Hypothesis - f(w)s NOT in a uniform distribution??
I guess the hypothesis should state ``The f(w)s are accurate, and the present e-mail is a random collection of words, each independent of the others, such that the f(w)s ARE in a uniform distribution.''
Is it right?
If we CAN show that the data
If we CAN show that the data ARE a random distribution of noise, then the null hypothesis stands and our test hypothesis fails. So the name of the game becomes trying to prove that the null hypothesis is correct. If we fail to prove the data is random, then we are supporting the hypothesis that the data is uniformly distributed (in turn, deducing a way to classify the data).
Spam Keywords
I've read all of the book Ending Spam as well as Mr Graham's APlan for spam but i have a problem and i was wondering if anyone can point me to the correct direction. I'm currently doing my senior project and i'm desighing a spam filter but since the corpus of spam and ham e-mails that i have is not big enough i cannot create a keyword dictionary where each word is carrying a weight of how spam it is or not using this mathematical theories. My question is if you know where i can find a ready keyword list where each word is cqrrying a weight?

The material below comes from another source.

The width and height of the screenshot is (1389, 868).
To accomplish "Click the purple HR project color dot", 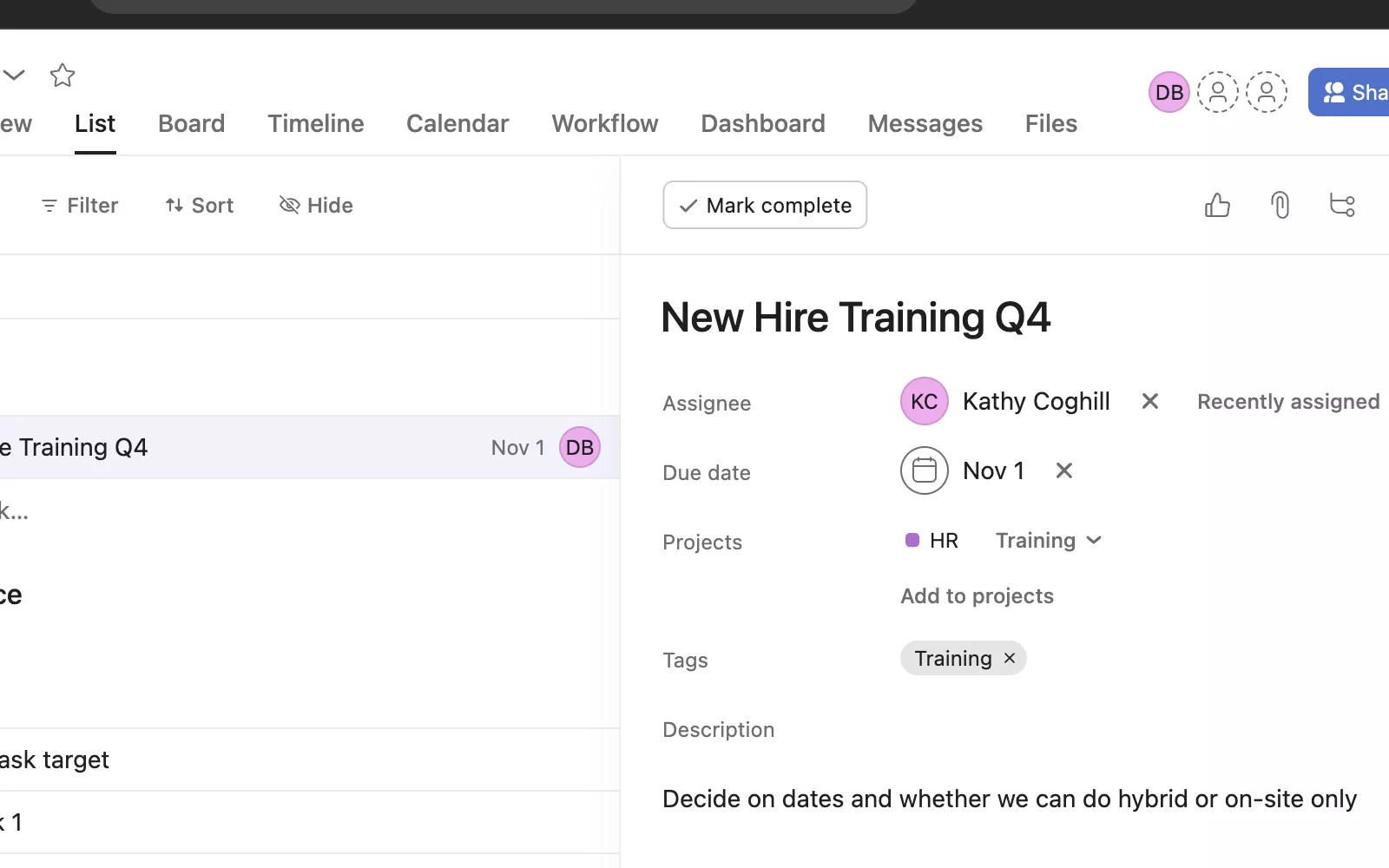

The closest thing I've found
The closest thing I've found is a database of known spam messages which have been forwarded to site by the general public.
You can download the raw message files via ftp by going to:
www.spamarchive.org
I don't think you'll find any pre-weighted word lists available for download (not publicly anyhow).
Hope this helps.
:)
What does L stand for in the Fisher-Robinson Inverse Chi-Square
What does L stand for in the Fisher-Robinson Inverse Chi-Square?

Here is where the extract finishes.